F5 to NetScaler Migration

I recently had the opportunity to participate from start to finish as the primary technical resource in a project with the goal of completely phasing out a physical F5 solution, migrating the entire configuration and all applications to a NetScaler solution.

I was also expected to design and implement the solution and to improve and modernize the configuration. The customer requested a fully virtual solution that they could implement in their global VMware-based hypervisor environment. A much more flexible deployment of load balancers could be easily achieved, since the customer had recently acquired a Universal Hybrid Multi Cloud (UHMC) license which entitled them to 1000 units of NetScaler and a terabit of bandwidth throughput.

There were approximately 300 unique applications that needed to be managed in some way in the project. In the F5 solution, there was an externally accessible instance and a completely internal instance to be able to distinguish between external traffic from the internet versus internal load balancing that was only reachable via the internal network.

Given the size of the company with about 13,000+ employees globally and X number of external partners, I decided to keep the concept of external and internal load balancing segregated in different logical units.

So instead of having just two physical units in Sweden, I could now deploy virtual appliances suited for Production or QA/Test, external or internal connectivity and in all three geographically dispersed datacentres.

In the F5 solution, 15 public IP addresses were used in the external instance. In the internal instance, 41 IP addresses were used.

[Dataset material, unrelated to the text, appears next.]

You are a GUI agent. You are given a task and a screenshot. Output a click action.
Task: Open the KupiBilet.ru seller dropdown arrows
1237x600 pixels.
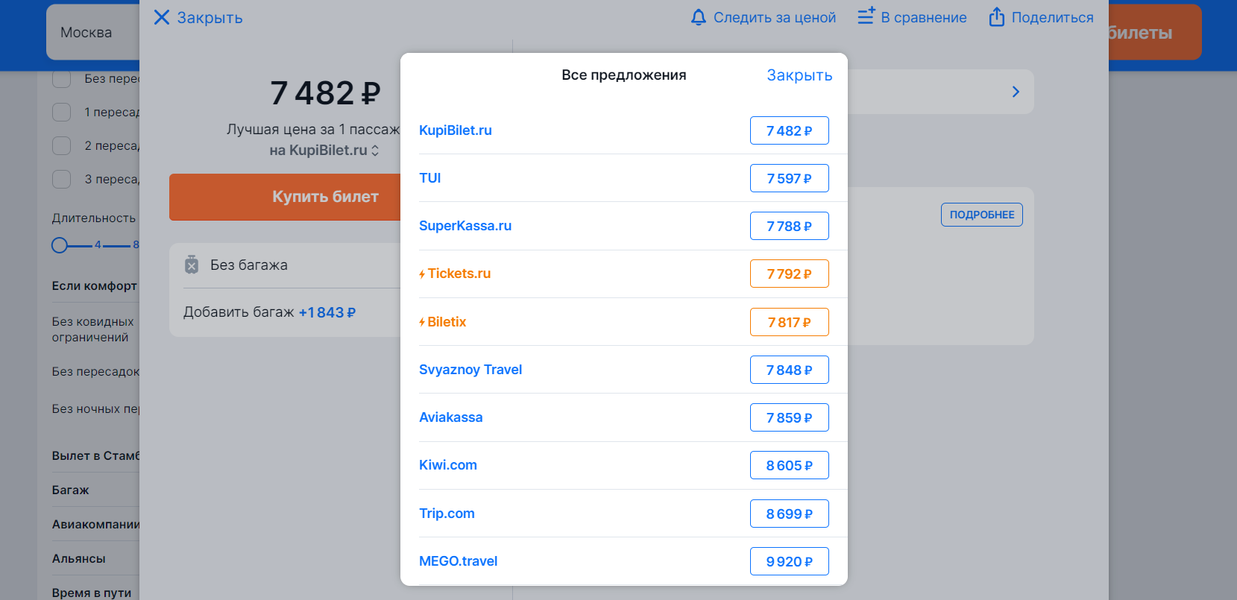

However, NetScaler is much more flexible than F5 when it comes to consolidating web applications. In the NetScaler solution, we were then able to use 6 public IP addresses and only 10 internal IP addresses. It could have been even less if I didn’t choose to segregate Production from QA/Test. How did that happen? Let me explain some vital differences in F5 compared to NetScaler.

In F5, there is no real equivalent to NetScaler's Content Switching, which is a very popular and useful feature. There are also no completely logical virtual load balancers in F5 that does not need an IP address, but there are in NetScaler, i.e. non-addressable load balancing virtual servers.

So, when you create a standard https VIP in F5, and in the same time planning to use this same VIP for multiple applications available at https, you will need to create an iRule which is basically a script, containing a lot of code.




 

On top of this, if you then also need to redirect certain requests, rewrite headers or URL: s, all that config needs to be coded into that same iRule. So, let’s say you have around 100 applications with individual needs for rewrites, redirects and different persistence configurations. This will become a very long iRule, which becomes hard to overview and difficult to maintain. You are likely to need around 700 rows long script.

This is not at all the same challenge with NetScaler.

We can create a content switching virtual server for https protocol. We can link separate policies identifying mainly the host headers to route traffic to the applications. 




So, all applications can have its own logical non-addressable load balancing server. In every one of these we can granularly configure redirects, rewrites, persistence settings and load balancing methods.



You can also attach content switching policy labels to each and one of these policy's for even more advanced traffic management.

So, with that said, all of this can be easily configured and managed through the GUI or CLI. There is no need to manage a very long script to achieve the same thing. We can also configure specific authentication and SSO methods as well, in the exact same level of granularity, even though it was not needed in this project.

So, as I see it, when migrating from F5 to NetScaler, one of the low hanging fruits, is that you can improve and end up with a much more consolidated configuration. This will help you in being more agile, simplifies automation, simplifies the security part, enables you to create tighter firewall rules and could also enable an effective large-scale integration with CDN services...

On top of that, NetScaler has very good support for all common hypervisors and all major public clouds. All the appliances can be monitored, managed and centrally licensed from the NetScaler Console.


Some people say NetScaler is more difficult to learn than F5, I say that is not at all true and the GUI in the NetScaler is a lot more intuitive, helping you to do the right thing. One helpful companion is the Expression Editor which can be reached from most parts of the GUI and will help you creating the expressions that is needed in a simple drop-down menu. There is no built-in equivalent to this in F5.



Maybe you want to migrate your F5 solution to a modern and consolidated NetScaler solution, as well? At the same time with the right license there is big cost-savings to do.